#### Directions
Retype the following items exactly as they appear.

#### Dataset content
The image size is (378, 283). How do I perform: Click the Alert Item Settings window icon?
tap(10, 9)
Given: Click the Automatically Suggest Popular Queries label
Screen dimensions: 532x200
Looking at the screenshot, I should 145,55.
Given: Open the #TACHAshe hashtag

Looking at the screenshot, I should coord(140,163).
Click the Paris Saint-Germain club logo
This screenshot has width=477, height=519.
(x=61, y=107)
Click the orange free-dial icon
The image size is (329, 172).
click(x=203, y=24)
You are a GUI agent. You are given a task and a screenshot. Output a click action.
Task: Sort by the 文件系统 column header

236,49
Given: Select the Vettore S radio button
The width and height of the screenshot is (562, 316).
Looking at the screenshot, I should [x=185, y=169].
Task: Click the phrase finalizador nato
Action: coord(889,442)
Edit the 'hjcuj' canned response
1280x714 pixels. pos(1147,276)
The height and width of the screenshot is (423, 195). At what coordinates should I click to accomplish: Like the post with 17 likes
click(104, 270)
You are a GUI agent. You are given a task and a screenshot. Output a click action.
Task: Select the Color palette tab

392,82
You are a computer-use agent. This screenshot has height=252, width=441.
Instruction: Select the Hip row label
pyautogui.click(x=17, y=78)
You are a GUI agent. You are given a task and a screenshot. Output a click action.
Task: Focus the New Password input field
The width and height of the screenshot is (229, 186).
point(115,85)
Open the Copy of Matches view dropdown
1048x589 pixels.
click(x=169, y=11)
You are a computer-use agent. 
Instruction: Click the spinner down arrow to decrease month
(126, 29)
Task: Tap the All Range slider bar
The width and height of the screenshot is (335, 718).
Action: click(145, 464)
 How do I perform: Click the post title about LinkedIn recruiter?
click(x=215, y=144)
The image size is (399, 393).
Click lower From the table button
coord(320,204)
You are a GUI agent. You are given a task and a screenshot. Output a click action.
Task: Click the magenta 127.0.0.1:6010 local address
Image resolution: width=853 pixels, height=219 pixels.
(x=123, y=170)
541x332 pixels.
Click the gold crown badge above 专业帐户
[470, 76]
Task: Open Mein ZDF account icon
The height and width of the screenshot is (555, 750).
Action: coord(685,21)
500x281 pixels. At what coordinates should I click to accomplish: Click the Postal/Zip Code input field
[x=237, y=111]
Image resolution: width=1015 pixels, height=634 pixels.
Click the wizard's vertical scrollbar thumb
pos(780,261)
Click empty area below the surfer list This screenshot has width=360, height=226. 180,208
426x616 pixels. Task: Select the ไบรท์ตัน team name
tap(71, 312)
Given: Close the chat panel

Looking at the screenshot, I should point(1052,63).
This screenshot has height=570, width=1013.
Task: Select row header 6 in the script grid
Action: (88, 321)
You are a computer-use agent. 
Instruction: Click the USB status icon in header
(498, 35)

#### Task response
The image size is (378, 283). How do I perform: Click the Alert Item Settings window icon?
tap(10, 9)
Given: Click the Automatically Suggest Popular Queries label
Screen dimensions: 532x200
Looking at the screenshot, I should 145,55.
Given: Open the #TACHAshe hashtag

Looking at the screenshot, I should coord(140,163).
Click the Paris Saint-Germain club logo
This screenshot has width=477, height=519.
(x=61, y=107)
Click the orange free-dial icon
The image size is (329, 172).
click(x=203, y=24)
You are a GUI agent. You are given a task and a screenshot. Output a click action.
Task: Sort by the 文件系统 column header

236,49
Given: Select the Vettore S radio button
The width and height of the screenshot is (562, 316).
Looking at the screenshot, I should [x=185, y=169].
Task: Click the phrase finalizador nato
Action: coord(889,442)
Edit the 'hjcuj' canned response
1280x714 pixels. pos(1147,276)
The height and width of the screenshot is (423, 195). At what coordinates should I click to accomplish: Like the post with 17 likes
click(104, 270)
You are a GUI agent. You are given a task and a screenshot. Output a click action.
Task: Select the Color palette tab

392,82
You are a computer-use agent. This screenshot has height=252, width=441.
Instruction: Select the Hip row label
pyautogui.click(x=17, y=78)
You are a GUI agent. You are given a task and a screenshot. Output a click action.
Task: Focus the New Password input field
The width and height of the screenshot is (229, 186).
point(115,85)
Open the Copy of Matches view dropdown
1048x589 pixels.
click(x=169, y=11)
You are a computer-use agent. 
Instruction: Click the spinner down arrow to decrease month
(126, 29)
Task: Tap the All Range slider bar
The width and height of the screenshot is (335, 718).
Action: click(145, 464)
 How do I perform: Click the post title about LinkedIn recruiter?
click(x=215, y=144)
The image size is (399, 393).
Click lower From the table button
coord(320,204)
You are a GUI agent. You are given a task and a screenshot. Output a click action.
Task: Click the magenta 127.0.0.1:6010 local address
Image resolution: width=853 pixels, height=219 pixels.
(x=123, y=170)
541x332 pixels.
Click the gold crown badge above 专业帐户
[470, 76]
Task: Open Mein ZDF account icon
The height and width of the screenshot is (555, 750).
Action: coord(685,21)
500x281 pixels. At what coordinates should I click to accomplish: Click the Postal/Zip Code input field
[x=237, y=111]
Image resolution: width=1015 pixels, height=634 pixels.
Click the wizard's vertical scrollbar thumb
pos(780,261)
Click empty area below the surfer list This screenshot has width=360, height=226. 180,208
426x616 pixels. Task: Select the ไบรท์ตัน team name
tap(71, 312)
Given: Close the chat panel

Looking at the screenshot, I should point(1052,63).
This screenshot has height=570, width=1013.
Task: Select row header 6 in the script grid
Action: (88, 321)
You are a computer-use agent. 
Instruction: Click the USB status icon in header
(498, 35)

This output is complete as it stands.